> **Given request**: Reproduce the records below word for word, starting at the beginning and ending at the line containing "coord(503,318)", with both ends included. Leave the pictures out of your reply.

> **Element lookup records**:
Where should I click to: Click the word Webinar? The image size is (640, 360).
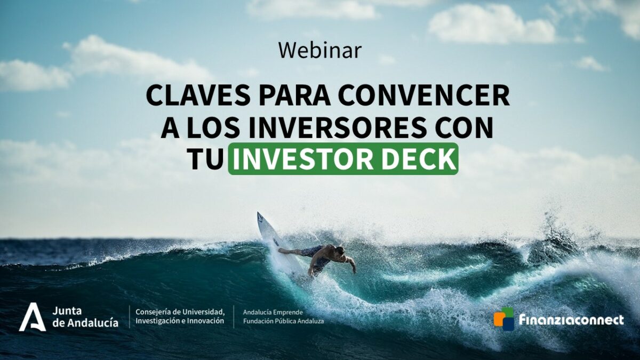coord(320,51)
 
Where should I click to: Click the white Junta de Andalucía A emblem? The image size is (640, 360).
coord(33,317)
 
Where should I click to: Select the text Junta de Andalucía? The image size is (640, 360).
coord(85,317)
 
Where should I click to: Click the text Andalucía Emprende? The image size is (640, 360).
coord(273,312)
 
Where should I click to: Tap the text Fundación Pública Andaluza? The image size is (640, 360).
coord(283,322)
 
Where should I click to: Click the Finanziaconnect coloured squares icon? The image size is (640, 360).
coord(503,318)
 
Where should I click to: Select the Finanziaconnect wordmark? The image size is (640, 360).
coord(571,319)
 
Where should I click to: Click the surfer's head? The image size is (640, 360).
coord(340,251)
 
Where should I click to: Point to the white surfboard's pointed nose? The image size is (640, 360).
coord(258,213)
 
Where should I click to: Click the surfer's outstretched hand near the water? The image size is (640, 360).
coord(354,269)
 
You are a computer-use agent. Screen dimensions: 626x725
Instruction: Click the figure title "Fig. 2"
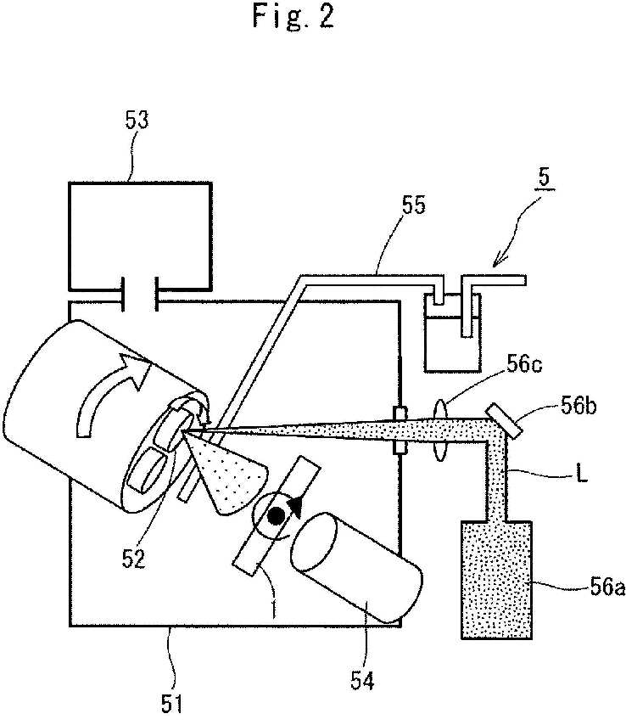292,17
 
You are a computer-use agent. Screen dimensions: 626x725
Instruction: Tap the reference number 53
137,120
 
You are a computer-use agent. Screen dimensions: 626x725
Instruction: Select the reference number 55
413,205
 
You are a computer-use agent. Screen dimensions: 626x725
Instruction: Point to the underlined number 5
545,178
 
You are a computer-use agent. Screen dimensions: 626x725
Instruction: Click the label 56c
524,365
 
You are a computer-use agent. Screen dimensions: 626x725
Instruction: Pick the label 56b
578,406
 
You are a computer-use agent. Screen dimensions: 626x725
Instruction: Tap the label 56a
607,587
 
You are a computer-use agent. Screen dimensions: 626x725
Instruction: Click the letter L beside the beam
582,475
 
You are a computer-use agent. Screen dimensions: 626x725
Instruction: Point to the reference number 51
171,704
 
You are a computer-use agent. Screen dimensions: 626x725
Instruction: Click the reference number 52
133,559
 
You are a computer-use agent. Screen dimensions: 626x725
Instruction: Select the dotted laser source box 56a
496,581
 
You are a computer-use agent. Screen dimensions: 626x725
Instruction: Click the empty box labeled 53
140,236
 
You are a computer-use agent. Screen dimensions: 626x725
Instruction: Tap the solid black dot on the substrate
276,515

> **Written solution**:
Where should I click to: Click the word Webinar? The image size is (640, 360).
coord(320,51)
 
Where should I click to: Click the white Junta de Andalucía A emblem? The image size is (640, 360).
coord(33,317)
 
Where should I click to: Select the text Junta de Andalucía? The image size is (640, 360).
coord(85,317)
 
Where should I click to: Click the text Andalucía Emprende? The image size is (640, 360).
coord(273,312)
 
Where should I click to: Tap the text Fundación Pública Andaluza? The image size is (640, 360).
coord(283,322)
 
Where should I click to: Click the Finanziaconnect coloured squares icon? The image size is (640, 360).
coord(503,318)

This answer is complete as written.